Can I get a clue to resolve this issue?
Thank you.
Oh, that stack trace is all what I could get, since it just hangs without error.
Well, I guess it’s a kind of synchronization issue.
I have four networks netA, netB, netC, netD, which were
Oh yeah this will happen. It’s because nn.DataParallel uses NVIDIA nccl library and it just deadlocks if you happen to do two calls at the same time… I guess we’ll need to add some mutexes.
I have similar problem resulting in process hanging if I use DataParallel on 2 K80 GPUs. Do you know what might be an issue @apaszke? If I restrict to one GPU only everything is working fine.
hi everyone, NVIDIA’s @ngimel has investigated this problem, and the hangs might not be related to pytorch. She has written a detailed comment here on figuring out the issue and working around it:
Hi! I am facing a similar problem with Titan X GPUs with Pytorch 0.4. I am running it in a docker and allocate 12GB shared memory. On using nn.Dataparallel I get:
Runtime error: NCCL error 1, unhandled cuda error.
I tried the iommu disable option, and have the latest nccl2 library installed.
I tried conda and pip installs as well, but they give the same NCCL 1 error. Sometimes, the code deadlocks and the GPUs show 100% utilization.

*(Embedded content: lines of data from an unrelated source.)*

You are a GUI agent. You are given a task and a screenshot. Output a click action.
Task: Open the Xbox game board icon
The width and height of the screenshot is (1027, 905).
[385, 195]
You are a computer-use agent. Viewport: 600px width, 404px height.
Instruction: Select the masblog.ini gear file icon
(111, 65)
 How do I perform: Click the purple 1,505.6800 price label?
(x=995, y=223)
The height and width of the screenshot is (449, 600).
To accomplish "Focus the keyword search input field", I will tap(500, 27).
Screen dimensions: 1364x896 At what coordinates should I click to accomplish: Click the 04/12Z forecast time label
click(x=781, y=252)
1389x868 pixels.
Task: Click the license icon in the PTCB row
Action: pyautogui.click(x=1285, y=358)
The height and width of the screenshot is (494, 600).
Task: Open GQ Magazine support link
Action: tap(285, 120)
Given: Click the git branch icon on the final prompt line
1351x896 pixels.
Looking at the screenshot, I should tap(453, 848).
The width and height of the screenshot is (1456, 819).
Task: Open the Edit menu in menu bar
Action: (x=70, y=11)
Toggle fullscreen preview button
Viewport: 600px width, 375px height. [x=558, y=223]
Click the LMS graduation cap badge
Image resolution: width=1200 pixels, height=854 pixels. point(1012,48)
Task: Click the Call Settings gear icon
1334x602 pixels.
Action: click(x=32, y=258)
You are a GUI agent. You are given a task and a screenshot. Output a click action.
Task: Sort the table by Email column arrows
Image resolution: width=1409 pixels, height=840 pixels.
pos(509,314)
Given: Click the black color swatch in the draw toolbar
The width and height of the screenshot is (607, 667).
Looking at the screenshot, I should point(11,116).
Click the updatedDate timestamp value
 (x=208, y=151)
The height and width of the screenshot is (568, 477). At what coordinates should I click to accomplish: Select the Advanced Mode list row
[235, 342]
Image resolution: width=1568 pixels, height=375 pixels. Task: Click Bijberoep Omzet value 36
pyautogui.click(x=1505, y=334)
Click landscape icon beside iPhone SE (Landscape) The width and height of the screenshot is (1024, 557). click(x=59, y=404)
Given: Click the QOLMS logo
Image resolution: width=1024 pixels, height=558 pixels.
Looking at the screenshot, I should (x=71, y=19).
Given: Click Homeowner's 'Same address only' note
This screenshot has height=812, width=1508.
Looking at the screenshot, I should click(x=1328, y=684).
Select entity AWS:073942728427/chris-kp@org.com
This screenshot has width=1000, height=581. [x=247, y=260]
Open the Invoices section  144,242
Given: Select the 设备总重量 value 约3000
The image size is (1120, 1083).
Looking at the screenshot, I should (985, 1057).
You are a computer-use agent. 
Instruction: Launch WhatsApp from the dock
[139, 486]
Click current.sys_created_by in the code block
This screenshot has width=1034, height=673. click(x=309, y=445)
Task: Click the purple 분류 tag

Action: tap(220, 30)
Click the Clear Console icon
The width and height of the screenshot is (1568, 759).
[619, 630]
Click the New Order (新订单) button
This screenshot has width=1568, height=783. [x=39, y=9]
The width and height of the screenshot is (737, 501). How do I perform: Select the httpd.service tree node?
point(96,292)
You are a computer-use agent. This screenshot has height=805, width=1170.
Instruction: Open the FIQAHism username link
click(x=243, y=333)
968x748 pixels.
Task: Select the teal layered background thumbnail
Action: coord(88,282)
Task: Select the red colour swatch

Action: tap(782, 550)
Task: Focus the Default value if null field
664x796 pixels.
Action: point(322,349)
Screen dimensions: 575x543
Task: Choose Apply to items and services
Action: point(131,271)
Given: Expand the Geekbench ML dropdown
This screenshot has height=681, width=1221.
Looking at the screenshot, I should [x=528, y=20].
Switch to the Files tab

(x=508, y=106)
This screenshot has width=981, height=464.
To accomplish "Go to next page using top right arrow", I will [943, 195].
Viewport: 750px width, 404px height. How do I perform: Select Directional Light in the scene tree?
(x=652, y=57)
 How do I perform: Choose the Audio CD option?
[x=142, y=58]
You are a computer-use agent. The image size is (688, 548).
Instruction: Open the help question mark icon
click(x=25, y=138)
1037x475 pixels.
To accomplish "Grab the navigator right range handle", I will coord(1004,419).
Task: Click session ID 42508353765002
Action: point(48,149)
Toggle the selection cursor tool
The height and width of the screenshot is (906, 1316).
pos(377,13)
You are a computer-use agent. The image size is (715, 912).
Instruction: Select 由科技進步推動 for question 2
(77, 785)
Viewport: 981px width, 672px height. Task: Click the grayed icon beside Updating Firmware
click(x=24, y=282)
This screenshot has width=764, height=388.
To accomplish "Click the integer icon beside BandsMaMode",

p2p bandwidth latency test passes.
Any help would be appreciated.
Thanks
It was some hardware issue, although the p2platency test passed, when i changed the CUDA_VISIBLE_DEVICES , and ran the code without DataParallel it gave illegal memory access error for the faulty GPU. Changed the GPU and now the code works fine.